Analyst says copper deficit is set to deepen

In 2010 I was sent by Bloomberg News to the Atacama Desert to deliver blow-by-blow news of a workers strike at the giant Collahuasi copper mine.

Each morning, I would leave my comfortable hotel room in Iquique complete with swimming pool and ocean views, and visit hundreds of workers who were camped in a state school and using the site to orchestrate protests in the Chilean desert town.

Bloomberg paid my expensive hotel bill back in 2010 because every pension fund, hedge fund and daytime investor in the globe had high stakes riding on commodities, copper equities or ETFs tracking the price of the LME or Comex. Chinese traders were using copper metal as collateral for loans. Any sign that the strike was going to end would send copper prices into a tailspin. The miners, emboldened by their apparent grip on the global copper market, downed tools for 32 days, ensuring I got a lengthy stay in the desert, and a ton of Radisson reward points.

LME prices rose from a monthly average of $3.76 a pound in October 2010, when the Collahuasi strike started, to an average of $4.48 a pound in February 2011, the highest on record. Buying copper on the strike announcement would have resulted in a 20% ROI. You would have quadrupled your money if you saw the start of the commodities super-cycle in your crystal ball in 2003.
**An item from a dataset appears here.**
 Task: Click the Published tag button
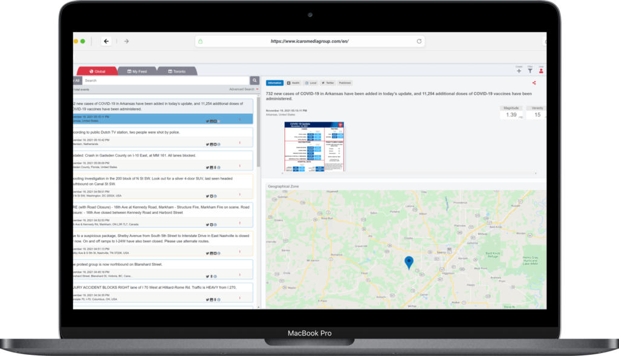[x=345, y=83]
The market this year seems a long way off the red-hot streak of 2011. Prices have slumped year to date. For sure, there have been declines in all asset classes as the world stares aghast at the prospect of a trade tariff war. But official warehouse inventories have climbed from 543,786 metric tons to 755,847 tons in the first quarter. Prices have historically shown a close correlation with official warehouse numbers, regardless of the fact that copper can be hoarded in unofficial locations. Add to the fact that the market is in contango — the term used for an adequately supplied market when copper is more expensive for future delivery than spot prices reflecting the cost of storage. So, should you be selling those copper-backed equities? Some signs say yes. But not so fast.

When looking at the underlying fundamentals, not much has changed in the copper market. Before Bloomberg, I worked at the London-based mining consultancy CRU, the industry go-to independent research house. CRU consistently forecasted less bullish prices for copper during the commodities super-cycle, calling the market environment that led to the slump of the last 5 years. CRU, last week, gave a new forecast, and it is incredibly bullish.

The copper market will move out of a three-year surplus in 2018 to a deficit market starting next year, spurred by a lack of investment in new mine capacity. A slew of labor negotiations up for negotiation this year at Chilean mines might bring that deficit scenario forward. As such, CRU predicts prices will hover in the $3/lb-$3.25/lb range for now, before climbing higher.